Romeo and (her) Juliet – An interview with Leslie McBay

Interview by Brittany Kay

I chat with the lovely Leslie McBay about the necessity in creating your own work, the need for fascinating female characters, and of course the fresh take on a classic in the show Romeo and (her) Juliet.

Brittany Kay: Tell me a little bit about Romeo and (her) Juliet? 

Leslie: Romeo and (her) Juliet is a queer take on the classic love story, featuring women in the title roles. The characters have been reimagined for contemporary Toronto, which allows us to open up opportunities for female-identified, LGBTQ and culturally diverse performers and audiences. We edited the play down to a 90 minute running time, and staged it throughout the sanctuary of Bloor Street United Church, creating an immersive experience for the audience.

BK: Where did the inspiration for the interpretation of the show come from?

LMB: Out of frustration, largely, and a longing to have more opportunities for interesting female characters, particularly in classical theatre. Melanie Hrymak (my wonderful co-adaptor, co-producer and Tybalt) and I decided to create the work that we wished we were auditioning for, in this case, classical theatre that centres women and a queer story. Which is pretty hard to come by, even in contemporary theatre. Repurposing some of the traditional male roles as female allows the women to be much more active in the story, and telling queer stories has personal importance. What better love story to tell (and to queer) than the quintessential Western love story?

-------

#### Stated task 1:
From the interview with Leslie McBay above, list every role that Melanie Hrymak is described as having in the production.
#### Stated task 2:
According to the interview with Leslie McBay, where was Romeo and (her) Juliet staged?
#### Stated task 3:
Retype the stretch of the interview with Leslie McBay from "BK: Where did" through "Western love story?".

#### Source excerpt:
-------

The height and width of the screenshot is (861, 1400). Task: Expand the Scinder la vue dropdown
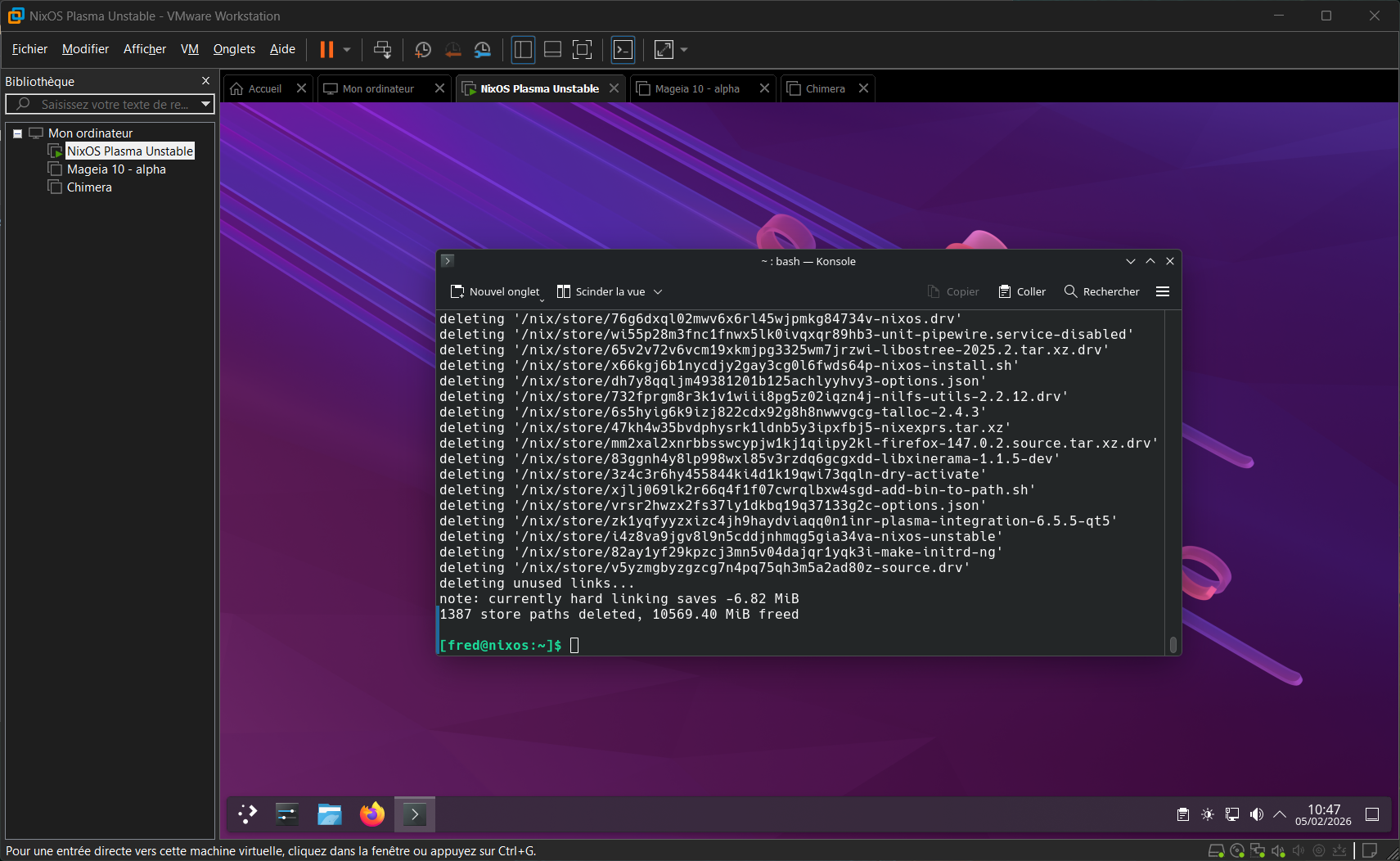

-------

#### Expected answer 1:
co-adaptor
co-producer
Tybalt

#### Expected answer 2:
Throughout the sanctuary of Bloor Street United Church.

#### Expected answer 3:
BK: Where did the inspiration for the interpretation of the show come from?

LMB: Out of frustration, largely, and a longing to have more opportunities for interesting female characters, particularly in classical theatre. Melanie Hrymak (my wonderful co-adaptor, co-producer and Tybalt) and I decided to create the work that we wished we were auditioning for, in this case, classical theatre that centres women and a queer story. Which is pretty hard to come by, even in contemporary theatre. Repurposing some of the traditional male roles as female allows the women to be much more active in the story, and telling queer stories has personal importance. What better love story to tell (and to queer) than the quintessential Western love story?